*** Opening of PASSAGE ***

A Case of Wrongful Conviction: The Concentric Circles of Harm

-

Location: McCartan Courtroom, Notre Dame Law School

The Klau Center for Civil and Human Rights welcomes Jennifer Thompson, Founder and President of Healing Justice Project. Thompson tells how her experience as a rape survivor of a brutal assault, and as a survivor of a wrongful conviction case, was not a single narrative. The only national non-profit that addresses the harm caused to all involved, Healing Justice Project uses restorative justice principles to help all victims of these criminal justice train wrecks find their voices, advocate for change, and take the long journey back to themselves.

Thompson founded Healing Justice Project based on her experience with a failed criminal justice process that sent an innocent person to prison and left the true perpetrator free to commit additional crimes. She is a nationally-known advocate for criminal justice reform, focusing on the human impact of wrongful convictions, the fallibility of eyewitness testimony, the need to combat sexual violence, and the healing power of forgiveness. She has successfully lobbied state legislators to change compensation laws for the wrongly convicted, to revise police eyewitness line-up procedures, and for many other causes. She was a member of the North Carolina Actual Innocence Commission, worked with the North Carolina legislature to pass the Racial Justice Act, and worked in the legislatures of New Jersey, Ohio, Connecticut, and Montana as they have considered judicial reforms.

She has appeared on Oprah, Sixty Minutes, The Today Show, Good Morning America, 20/20, The View, NPR, Diane Rhems, PBS Frontline, and A&E American Justice. She has also appeared in the documentary After Innocence, People magazine, RedBook, Newsweek, and in other media outlets.

Co-sponsored by the Rooney Center for the Study of American Democracy


Picking Cotton

Copies of Picking Cotton, by Jennifer Thompson and Ronald Cotton, will be available for purchase at the event. The memoir tells the story of Thompson’s identification of Cotton as her assailant, his conviction, and his ultimate release from prison after DNA tests proved his innocence.

*** Close of PASSAGE ***

CHECK YOUR UNDERSTANDING =>
1. Which organization co-sponsors the event in the event announcement?
2. Do these statements agree with the event announcement? (a) Thompson was a member of the North Carolina Actual Innocence Commission. (b) Picking Cotton was written by Thompson alone. (c) Cotton was released from prison after DNA tests proved his innocence.
3. Reproduce the part of the event announcement starting at "Co-sponsored by the" and ending at "proved his innocence.".

*** Opening of ENTRIES SUPPLIED ***

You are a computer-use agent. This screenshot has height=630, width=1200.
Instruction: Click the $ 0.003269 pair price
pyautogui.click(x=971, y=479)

*** Close of ENTRIES SUPPLIED ***
*** Opening of ENTRIES SUPPLIED ***

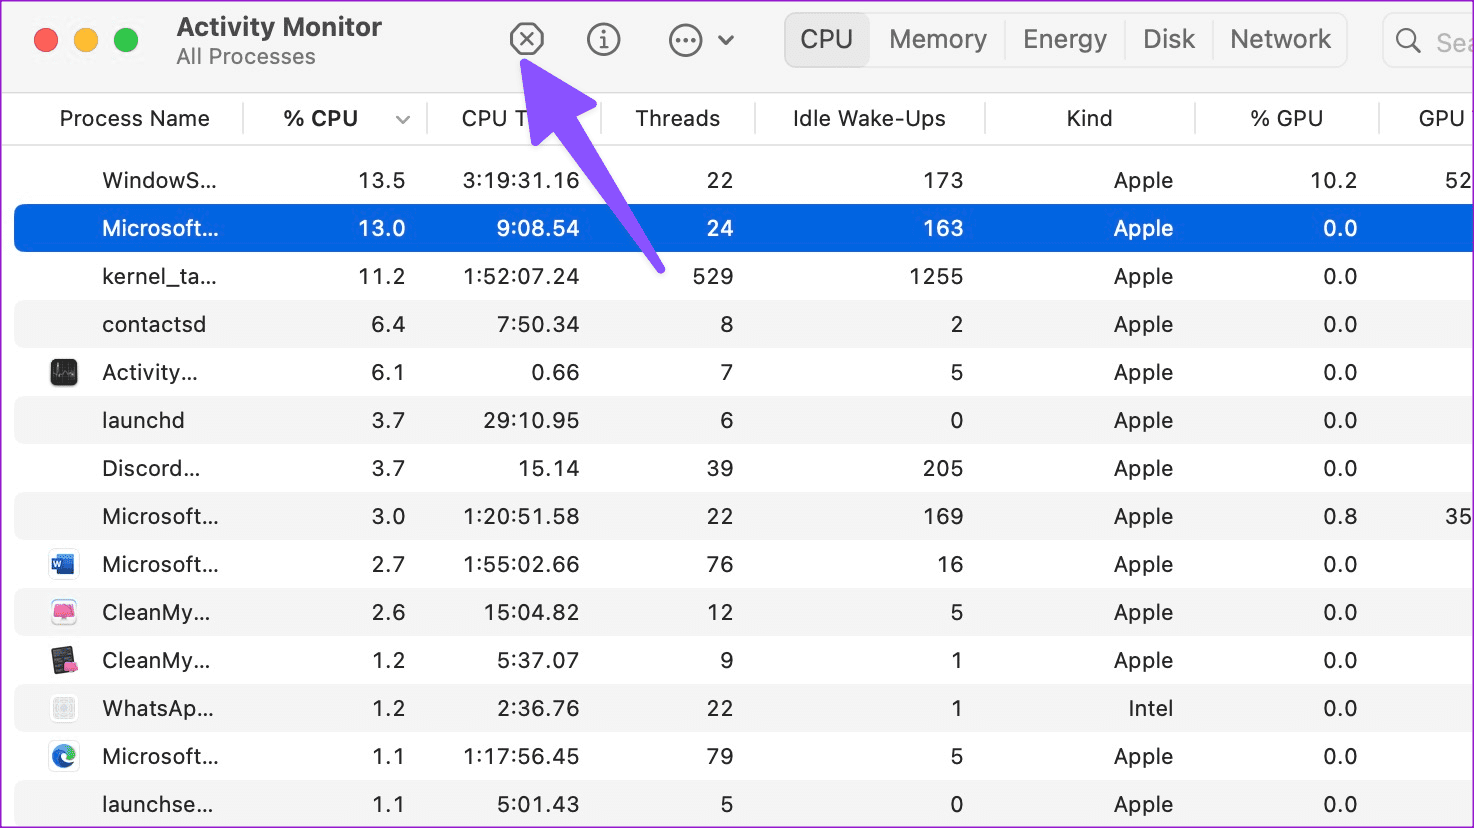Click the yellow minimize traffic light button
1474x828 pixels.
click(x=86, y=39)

*** Close of ENTRIES SUPPLIED ***

EXERCISE RESULTS =>
1. The Rooney Center for the Study of American Democracy.

2.
(a) Yes: "She was a member of the North Carolina Actual Innocence Commission"
(b) No: "by Jennifer Thompson and Ronald Cotton"
(c) Yes: "his ultimate release from prison after DNA tests proved his innocence"

3.
Co-sponsored by the Rooney Center for the Study of American Democracy


Picking Cotton

Copies of Picking Cotton, by Jennifer Thompson and Ronald Cotton, will be available for purchase at the event. The memoir tells the story of Thompson’s identification of Cotton as her assailant, his conviction, and his ultimate release from prison after DNA tests proved his innocence.